Отправляясь в Крым, Надежда Александровна, не сумевшая обеспечить себе безбедную старость, располагала весьма скромными средствами. И тем досаднее для неё была жалкая телеграмма Дмитрия из Пернова:
…У МЕНЯ МАТЕРИАЛЬНЫЕ ТРУДНОСТИ. ПИШУ КНИГУ. СРОК МОЕГО ВЕКСЕЛЯ КОНЧИЛСЯ 3-ГО ЯНВАРЯ. ПОСЛЕДНЯЯ ДАТА ПЛАТЕЖА БАНКУ ПО ОТСРОЧКЕ 3 МАРТА. МНЕ ОЧЕНЬ ТЯЖЕЛО…[677]
И 65-летняя мать с больничной койки через доверенного лица в Петербурге пытается найти деньги… 40-летнему сыну! Но ответная телеграмма не добавила ей ни сил, ни покоя:
ДОСТАТЬ ДЕНЕГ НЕ СМОГЛА. УДАЛОСЬ ТОЛЬКО КУПИТЬ ДРОВ ВАШЕЙ ЭКОНОМКЕ. СТОЯНОВА[678]
Из письма к О. Г. Базанкур из Ялты от 6 марта 1907 года:
Дорогая Оля!
Только сегодня я в состоянии продиктовать письмо к Вам.
Я как будто чувствую себя лучше; со дня приезда лежу в кровати, жизнь моя сплошное лечение: утром и вечером мне ставят по 24 банки, чтобы отвлечь кровь от сердца, впрыскивают мышьяк, ставят клистиры, дают всевозможные лекарства — словом я не человек, а какой-то бескровный мешок, которым распоряжаются доктора и фельдшерица. Иногда я не в силах ни думать, ни говорить.
Вы спрашиваете — к кому обратиться Вам в Москве по поводу чтения публичных лекций. Лучше всего к профессору Терье — председателю Высших женских курсов. Предложите ему свои услуги за половину сбора в Историческом музее в пользу нуждающихся учениц, это выгодно. Запаситесь заранее копиями разрешений от петербургской полиции и Министерства Народного Просвещения.

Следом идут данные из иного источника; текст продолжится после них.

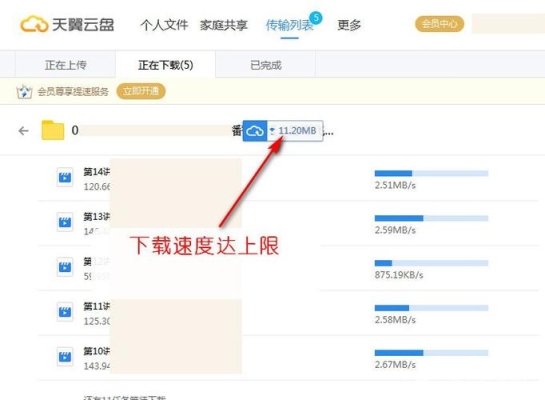Click the video icon for 第11讲
Viewport: 545px width, 400px height.
pyautogui.click(x=65, y=312)
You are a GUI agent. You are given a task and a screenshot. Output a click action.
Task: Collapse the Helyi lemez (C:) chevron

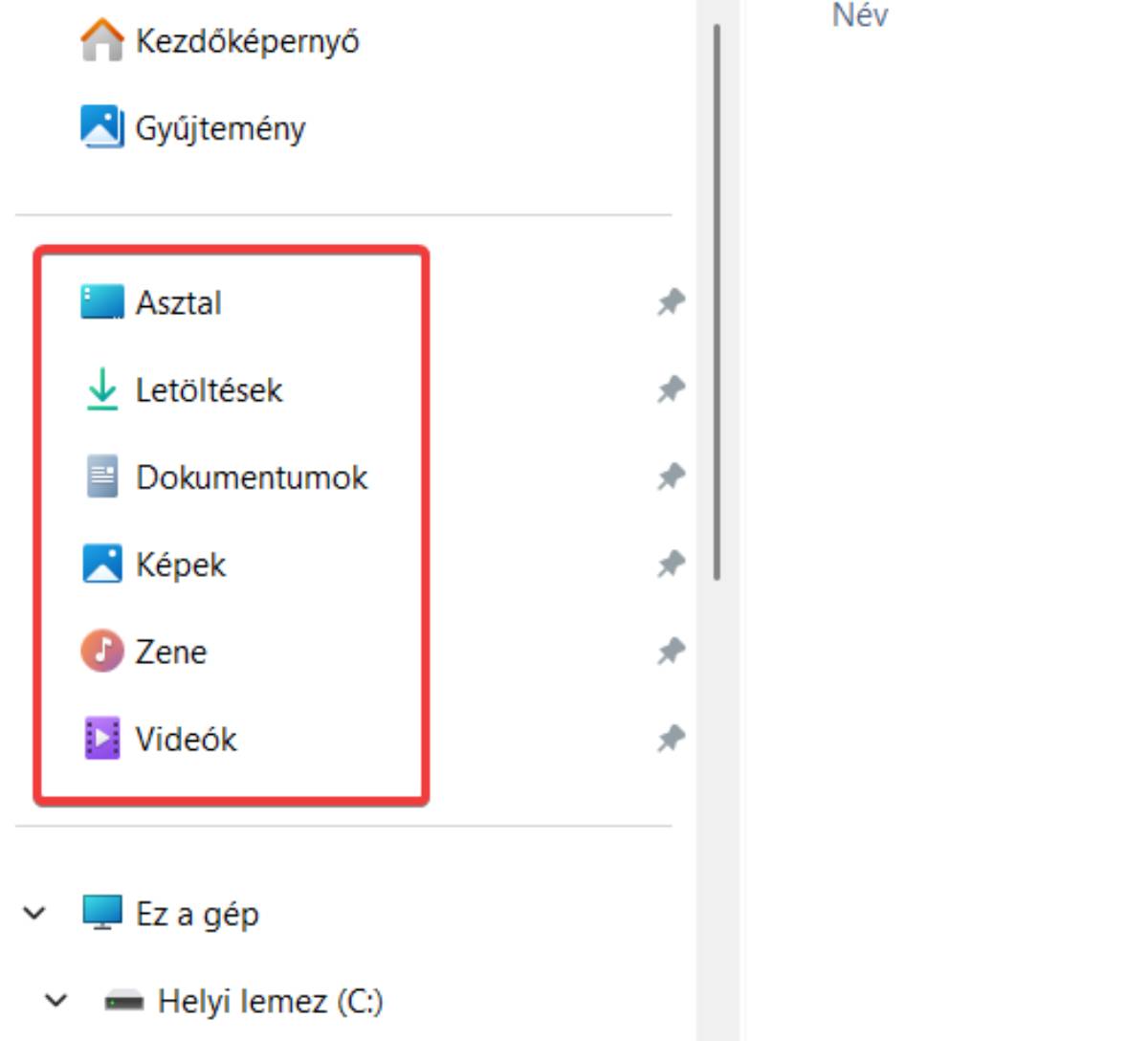pyautogui.click(x=56, y=1001)
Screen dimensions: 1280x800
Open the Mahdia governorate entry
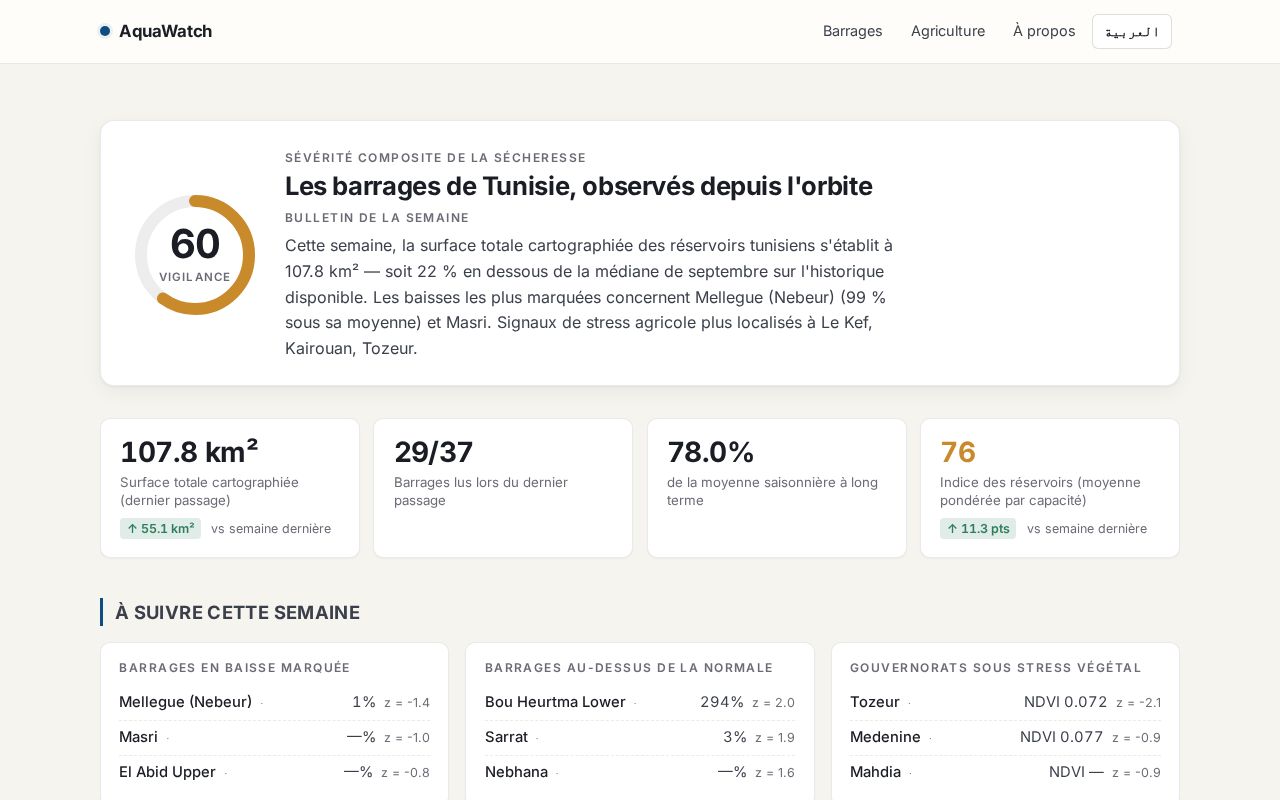[1005, 772]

В случае необходимости обратитесь к присяжному поверенному Валериану Эммануиловичу Шишко от моего имени (Б. Молчановка, дом Херсонского). Горячо целую Вас. Ваш старый друг Н. Лухманова[679].
15 марта Надежда Александровна диктует полное надежд и интереса к жизни, но как оказалось предсмертное, письмо:
Дорогая Оля!
Часто думаю о Вас. Здесь служит Т. Н. Богомолов, бывший харьковский студент. Как секретарь здешнего благотворительного общества он обещает устроить, если Вы приедете, публичную лекцию. Бог даст, я поднимусь и мы ещё нашумим на всю Ялту. Как я буду счастлива видеть Вас! Приезжайте прямо ко мне в „Джалиту“.
Прошу похлопочите, чтобы во избежание всяких глупых писем Худеков[680] и в „Новом Времени“ напечатали: „Писательница Н. Лухманова перевезена в Ялту, тяжело больна расширением сердца и острым малокровием. Лежит уже месяц, консультации еженедельно. При ней опытная сестра милосердия. Лечат доктора: Зевакин, Дьяконов, Левитский“.